● **Directions**: Your answer should be the lines below from the one holding "The image size is (392, 696)." through the one holding "Switch order book", copied exactly and with nothing else.

━━━━━ Provided material ━━━━━

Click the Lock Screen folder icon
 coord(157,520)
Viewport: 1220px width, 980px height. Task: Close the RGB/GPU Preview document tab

━━━━━
━━━━━ Provided material ━━━━━

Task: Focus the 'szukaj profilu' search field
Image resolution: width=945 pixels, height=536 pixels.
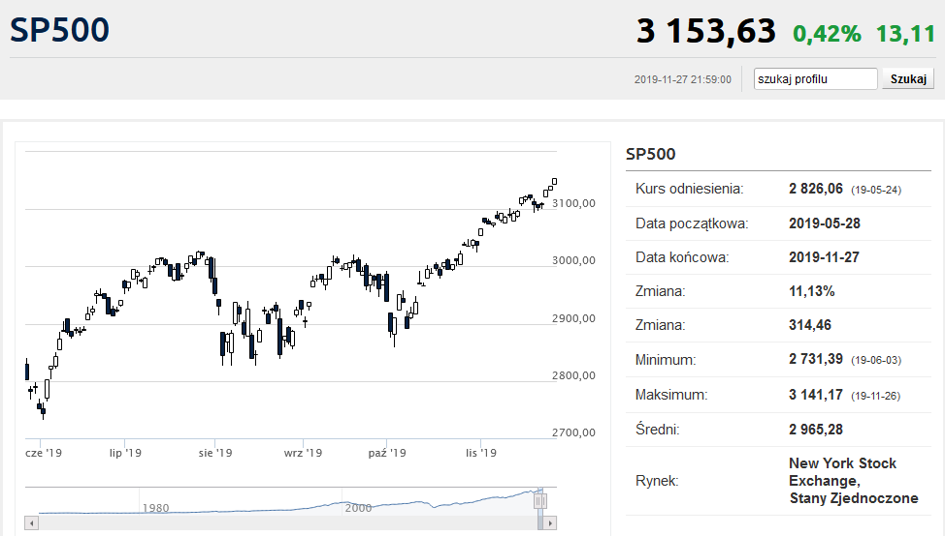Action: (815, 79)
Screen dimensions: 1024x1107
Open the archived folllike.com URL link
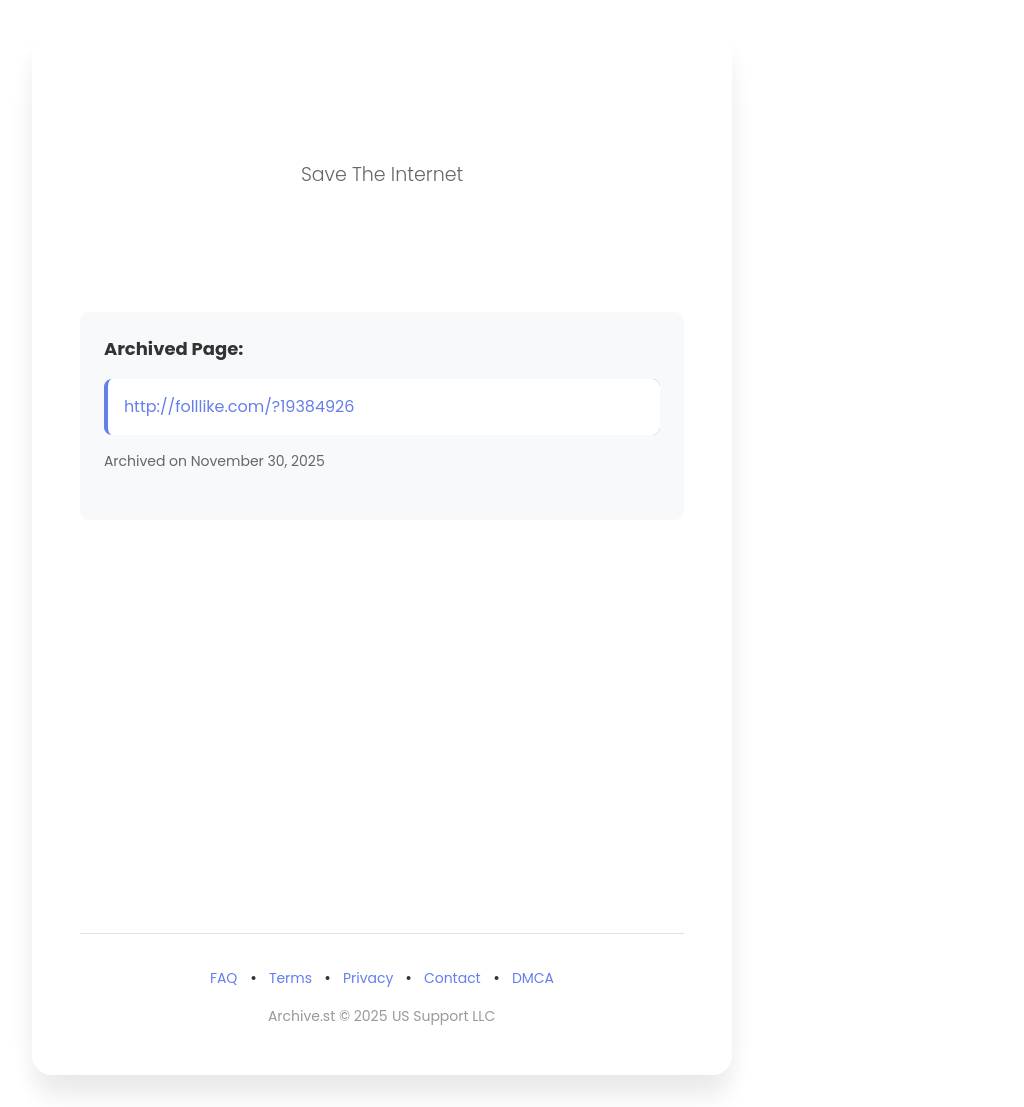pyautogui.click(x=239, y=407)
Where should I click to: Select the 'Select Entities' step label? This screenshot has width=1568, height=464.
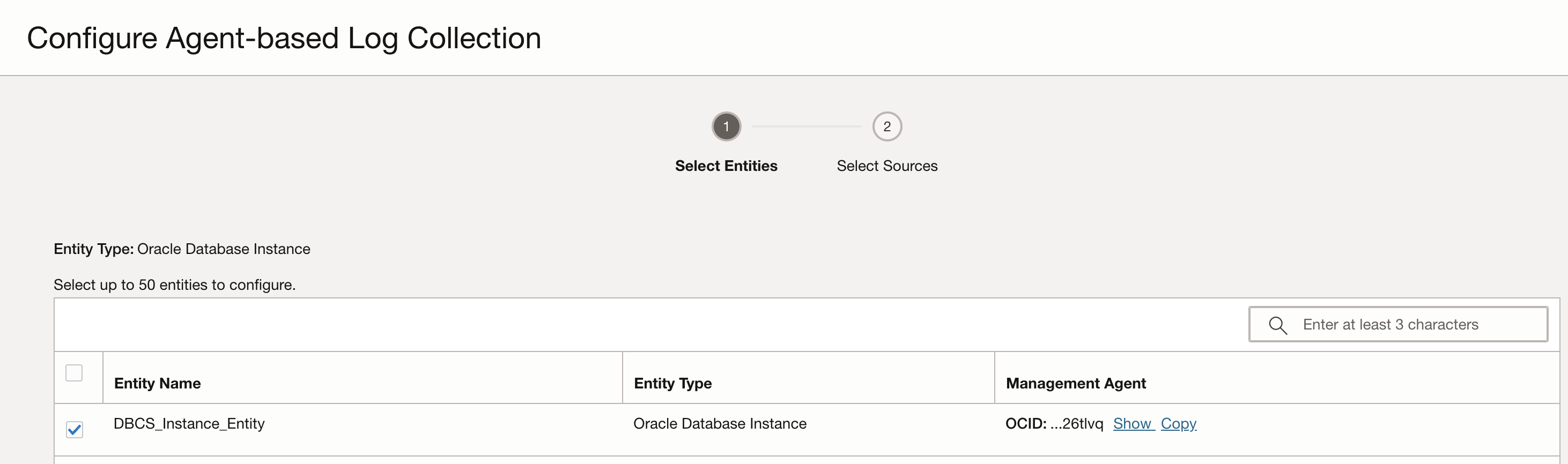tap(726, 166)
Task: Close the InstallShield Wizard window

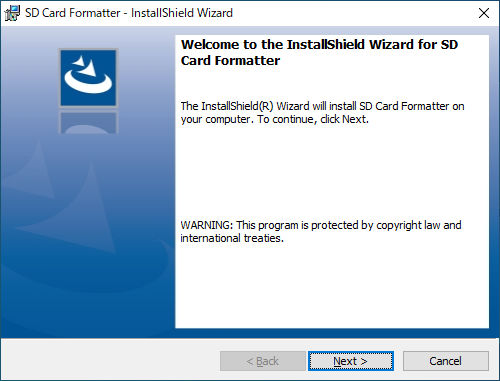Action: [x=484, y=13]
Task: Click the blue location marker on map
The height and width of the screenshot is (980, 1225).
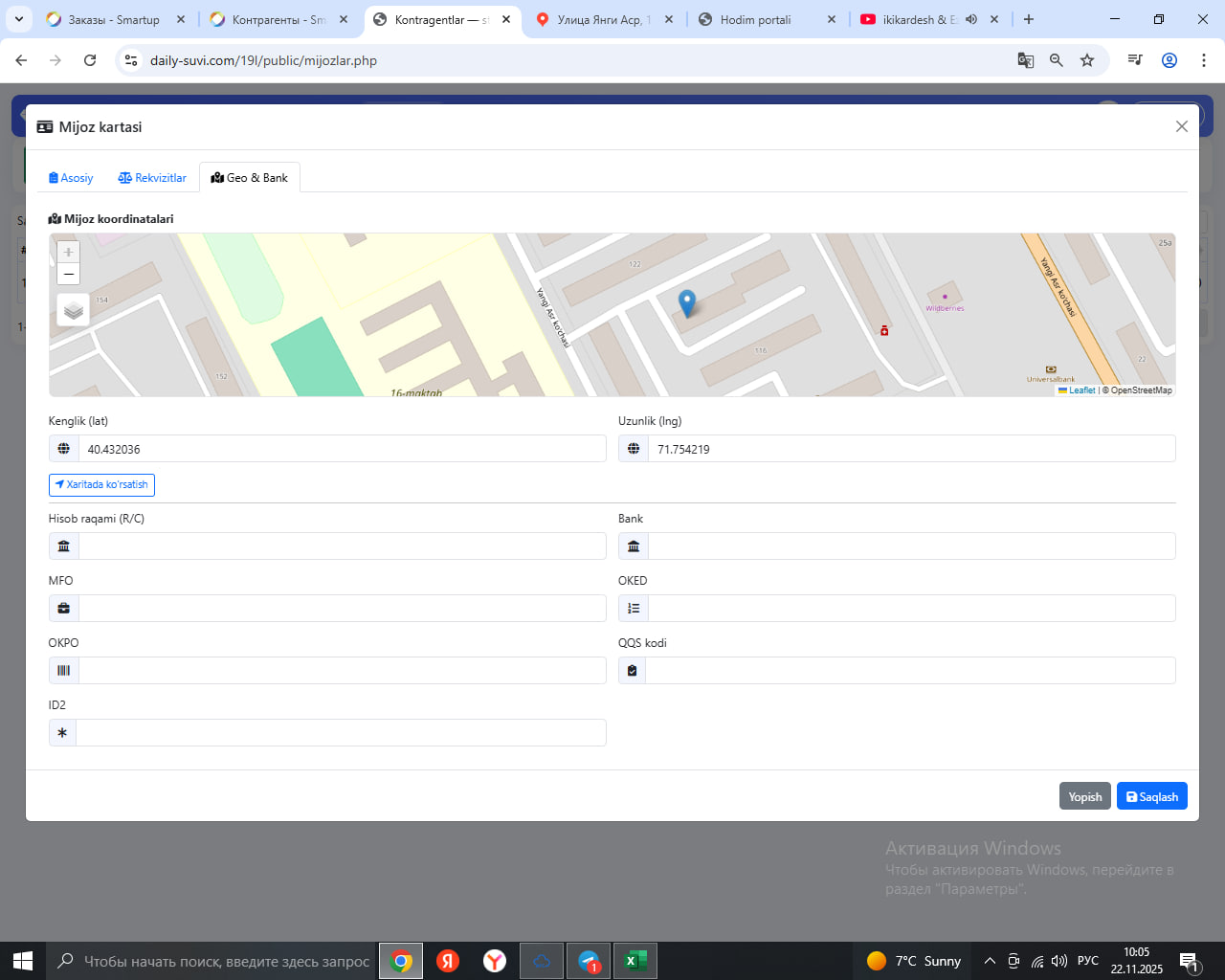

━━━━━
━━━━━ Provided material ━━━━━

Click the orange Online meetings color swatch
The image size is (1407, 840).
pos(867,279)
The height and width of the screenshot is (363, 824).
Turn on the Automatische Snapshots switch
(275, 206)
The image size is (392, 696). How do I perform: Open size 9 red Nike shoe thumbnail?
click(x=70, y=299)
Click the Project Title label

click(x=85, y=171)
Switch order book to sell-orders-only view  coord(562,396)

━━━━━

● **Task solution**:
The image size is (392, 696). How do I perform: Open size 9 red Nike shoe thumbnail?
click(x=70, y=299)
Click the Project Title label

click(x=85, y=171)
Switch order book to sell-orders-only view  coord(562,396)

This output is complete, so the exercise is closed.